§ EXERCISE REQUIREMENTS
Beginning at the line containing "Jobs Live (257, 821)" in the material below and ending at the line containing "Privacy Policy (883, 878)", return each line exactly and add nothing.

=== Section Start ===

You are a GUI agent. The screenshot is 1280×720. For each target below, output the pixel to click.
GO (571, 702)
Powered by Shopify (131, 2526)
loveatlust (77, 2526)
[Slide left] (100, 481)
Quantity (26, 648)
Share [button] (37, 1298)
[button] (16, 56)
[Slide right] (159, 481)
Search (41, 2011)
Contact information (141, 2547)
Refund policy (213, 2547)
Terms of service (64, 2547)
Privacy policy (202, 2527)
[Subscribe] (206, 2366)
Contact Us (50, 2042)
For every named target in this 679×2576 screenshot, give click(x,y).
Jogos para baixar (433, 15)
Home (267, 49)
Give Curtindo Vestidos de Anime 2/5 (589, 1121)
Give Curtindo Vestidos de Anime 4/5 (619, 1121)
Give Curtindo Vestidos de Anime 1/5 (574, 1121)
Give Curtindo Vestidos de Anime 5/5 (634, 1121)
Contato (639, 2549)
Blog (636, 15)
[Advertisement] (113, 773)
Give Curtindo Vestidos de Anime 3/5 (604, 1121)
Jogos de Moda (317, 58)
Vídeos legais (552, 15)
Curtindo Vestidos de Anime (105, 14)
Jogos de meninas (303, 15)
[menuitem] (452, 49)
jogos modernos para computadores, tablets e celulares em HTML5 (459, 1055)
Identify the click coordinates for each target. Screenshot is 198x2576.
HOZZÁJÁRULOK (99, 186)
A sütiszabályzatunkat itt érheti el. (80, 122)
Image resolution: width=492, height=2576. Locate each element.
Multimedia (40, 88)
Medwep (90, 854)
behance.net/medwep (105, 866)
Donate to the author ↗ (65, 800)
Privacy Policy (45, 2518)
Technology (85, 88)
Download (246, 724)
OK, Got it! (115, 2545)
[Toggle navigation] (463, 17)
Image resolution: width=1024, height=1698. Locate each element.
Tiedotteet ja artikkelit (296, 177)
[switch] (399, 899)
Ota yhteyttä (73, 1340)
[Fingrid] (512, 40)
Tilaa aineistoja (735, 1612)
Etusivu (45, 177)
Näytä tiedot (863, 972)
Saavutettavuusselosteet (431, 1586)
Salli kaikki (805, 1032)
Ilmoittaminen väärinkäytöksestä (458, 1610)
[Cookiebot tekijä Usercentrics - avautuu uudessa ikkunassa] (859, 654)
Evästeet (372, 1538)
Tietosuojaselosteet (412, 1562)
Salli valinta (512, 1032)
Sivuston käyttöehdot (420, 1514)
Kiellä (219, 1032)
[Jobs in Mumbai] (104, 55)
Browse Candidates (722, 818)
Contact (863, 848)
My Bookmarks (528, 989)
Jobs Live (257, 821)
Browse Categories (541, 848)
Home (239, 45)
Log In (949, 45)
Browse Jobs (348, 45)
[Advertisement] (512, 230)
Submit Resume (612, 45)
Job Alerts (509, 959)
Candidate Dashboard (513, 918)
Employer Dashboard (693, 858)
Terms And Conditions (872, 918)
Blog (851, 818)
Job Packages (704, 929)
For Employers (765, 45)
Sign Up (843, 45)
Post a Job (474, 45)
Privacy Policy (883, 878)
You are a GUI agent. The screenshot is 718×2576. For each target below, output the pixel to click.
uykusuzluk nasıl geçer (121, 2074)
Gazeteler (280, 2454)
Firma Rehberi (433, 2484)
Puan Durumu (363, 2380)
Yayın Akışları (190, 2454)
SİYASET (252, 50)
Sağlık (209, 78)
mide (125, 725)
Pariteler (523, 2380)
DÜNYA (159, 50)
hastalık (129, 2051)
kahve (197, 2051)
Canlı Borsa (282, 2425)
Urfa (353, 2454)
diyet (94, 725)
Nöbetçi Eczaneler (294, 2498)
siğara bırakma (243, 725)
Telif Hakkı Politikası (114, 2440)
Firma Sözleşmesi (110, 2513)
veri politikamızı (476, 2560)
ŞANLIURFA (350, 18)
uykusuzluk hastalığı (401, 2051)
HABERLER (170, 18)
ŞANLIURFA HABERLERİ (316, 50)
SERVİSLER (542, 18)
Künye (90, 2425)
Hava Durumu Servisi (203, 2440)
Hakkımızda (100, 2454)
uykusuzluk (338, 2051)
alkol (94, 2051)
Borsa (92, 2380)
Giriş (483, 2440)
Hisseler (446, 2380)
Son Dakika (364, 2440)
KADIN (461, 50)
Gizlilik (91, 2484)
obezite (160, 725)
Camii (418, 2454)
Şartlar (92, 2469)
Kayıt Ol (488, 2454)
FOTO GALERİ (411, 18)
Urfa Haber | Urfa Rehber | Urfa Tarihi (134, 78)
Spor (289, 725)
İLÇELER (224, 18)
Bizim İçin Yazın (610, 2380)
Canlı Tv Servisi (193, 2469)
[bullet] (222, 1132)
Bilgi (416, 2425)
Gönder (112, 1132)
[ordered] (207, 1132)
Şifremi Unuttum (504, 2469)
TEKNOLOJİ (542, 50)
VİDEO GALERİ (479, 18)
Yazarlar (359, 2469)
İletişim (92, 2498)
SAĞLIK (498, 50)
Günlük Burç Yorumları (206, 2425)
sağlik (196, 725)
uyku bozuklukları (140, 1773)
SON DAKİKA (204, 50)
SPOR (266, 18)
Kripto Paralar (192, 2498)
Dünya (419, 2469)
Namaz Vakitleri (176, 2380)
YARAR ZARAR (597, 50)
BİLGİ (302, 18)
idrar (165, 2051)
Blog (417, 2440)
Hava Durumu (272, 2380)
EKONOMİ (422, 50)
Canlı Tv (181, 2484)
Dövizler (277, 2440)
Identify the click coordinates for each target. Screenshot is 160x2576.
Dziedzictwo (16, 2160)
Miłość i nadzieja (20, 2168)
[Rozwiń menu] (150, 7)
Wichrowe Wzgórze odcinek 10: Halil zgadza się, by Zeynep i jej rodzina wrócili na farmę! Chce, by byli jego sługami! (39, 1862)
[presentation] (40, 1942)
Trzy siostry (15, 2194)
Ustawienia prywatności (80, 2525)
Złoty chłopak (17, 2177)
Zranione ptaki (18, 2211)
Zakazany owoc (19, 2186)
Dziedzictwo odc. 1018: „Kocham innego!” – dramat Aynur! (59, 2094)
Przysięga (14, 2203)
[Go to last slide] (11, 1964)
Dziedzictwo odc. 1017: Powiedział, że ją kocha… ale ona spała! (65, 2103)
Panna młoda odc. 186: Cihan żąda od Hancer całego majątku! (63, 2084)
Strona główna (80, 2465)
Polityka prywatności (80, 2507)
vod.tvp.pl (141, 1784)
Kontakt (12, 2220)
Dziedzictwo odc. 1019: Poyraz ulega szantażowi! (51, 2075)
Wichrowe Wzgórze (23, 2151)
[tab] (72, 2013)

=== Section End ===

§ WRITTEN RESPONSE
Jobs Live (257, 821)
Browse Categories (541, 848)
Home (239, 45)
Log In (949, 45)
Browse Jobs (348, 45)
[Advertisement] (512, 230)
Submit Resume (612, 45)
Job Alerts (509, 959)
Candidate Dashboard (513, 918)
Employer Dashboard (693, 858)
Terms And Conditions (872, 918)
Blog (851, 818)
Job Packages (704, 929)
For Employers (765, 45)
Sign Up (843, 45)
Post a Job (474, 45)
Privacy Policy (883, 878)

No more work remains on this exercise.